Testing by passing a Java array of type String[] to PreparedStatement.setObject(...)
results in the behaviour you report. It appears that PgJDBC doesn't accept a Java array as an argument to PreparedStatement.setObject()
, with or without a Types.ARRAY
parameter.
Compliance
The JDBC spec, 16.5 "Array Objects", suggests that the JDBC Array
exists partly so the client doesn't have to copy big arrays into memory, they can be used by reference. I'm not too sure whether the JDBC driver is required to accept raw Java arrays as parameters. All the spec code refers to java.sql.Array
and the spec makes it clear that arrays are mapped via the Array
interface in Appendix B and elsewhere. In a quick search/reading I could find no mention of passing raw Java arrays other than byte[]
as parameters or returning them as results.
However, in §16.5.4 the JDBC4.2 draft spec reads:
A Java array may be passed as an input parameter by calling the method
PreparedSatement.setObject.
though all the rest of the code there refers to Array
objects. Do they mean Array
by "a Java array"? Or do they mean a raw native Java array like String[]
?
It looks to me like clients are supposed to use the java.sql.Array
interface via Connection.createArrayOf(...)
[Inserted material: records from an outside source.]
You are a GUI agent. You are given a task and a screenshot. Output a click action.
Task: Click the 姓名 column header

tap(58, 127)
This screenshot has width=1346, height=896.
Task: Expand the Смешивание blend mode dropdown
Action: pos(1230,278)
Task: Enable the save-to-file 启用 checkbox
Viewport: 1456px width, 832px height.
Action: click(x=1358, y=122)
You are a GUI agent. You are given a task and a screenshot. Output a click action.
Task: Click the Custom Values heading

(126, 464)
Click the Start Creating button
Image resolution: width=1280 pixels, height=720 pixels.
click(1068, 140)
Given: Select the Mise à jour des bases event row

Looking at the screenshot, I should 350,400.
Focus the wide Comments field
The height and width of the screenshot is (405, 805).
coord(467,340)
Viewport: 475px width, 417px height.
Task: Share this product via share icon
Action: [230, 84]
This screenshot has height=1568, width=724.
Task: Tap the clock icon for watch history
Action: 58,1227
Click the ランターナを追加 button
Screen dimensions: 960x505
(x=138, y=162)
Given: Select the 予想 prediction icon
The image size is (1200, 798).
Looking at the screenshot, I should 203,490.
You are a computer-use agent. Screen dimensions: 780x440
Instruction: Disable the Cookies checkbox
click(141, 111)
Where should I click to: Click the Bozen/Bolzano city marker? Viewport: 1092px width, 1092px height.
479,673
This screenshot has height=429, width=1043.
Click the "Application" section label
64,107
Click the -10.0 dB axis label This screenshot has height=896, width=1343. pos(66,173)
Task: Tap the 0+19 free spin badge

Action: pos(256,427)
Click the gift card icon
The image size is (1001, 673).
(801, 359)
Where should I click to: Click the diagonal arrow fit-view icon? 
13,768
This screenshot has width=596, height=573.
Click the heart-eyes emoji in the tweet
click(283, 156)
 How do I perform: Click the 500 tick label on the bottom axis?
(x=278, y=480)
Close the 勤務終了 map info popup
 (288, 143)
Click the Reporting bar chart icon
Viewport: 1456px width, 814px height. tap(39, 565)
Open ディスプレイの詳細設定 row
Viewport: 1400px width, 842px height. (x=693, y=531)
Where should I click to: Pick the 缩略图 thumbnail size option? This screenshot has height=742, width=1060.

, so EclipseLink is probably doing the wrong thing.
What do do about it
Try updating EclipseLink to 2.4 in the hopes it uses the commonly specified method of passing arrays to JDBC via a java.sql.Array object.
You may also need to annotate the mapping with @Array
, an EclipseLink extension. See also this forum thread re 2.3 and bug 361701.
It appears you may have to implement your own type handler for EclipseLink to override its behaviour. To correctly set an array parameter via PgJDBC you must use:
Array sqlArray = conn.createArrayOf("text", strArray);
pstmt.setArray(1, sqlArray);
pstmt.executeUpdate();
... where conn
and pstmt
are a java.sql.Connection
and a PreparedStatement
respectively, and strArray
is a String[]
instance.
See Custom data types in the eclipselink wiki.
On a side note, the use of a string type name to specify the array's data type in createArrayOf
seems kind of insane given the existence of java.sql.Types
. It makes portability much harder; the above code won't run on (say) Oracle, because Oracle wants VARCHAR
not text
as a type name.
Note: The unit test org/postgresql/test/jdbc2/ArrayTest.java
has ArrayTest.testSetArray()
, which at line 166 tests:
pstmt.setObject(1, arr);
pstmt.executeUpdate();
... however the type of arr
is java.sql.Array
, not int[]
. It's a JDBC array type, not a regular Java array.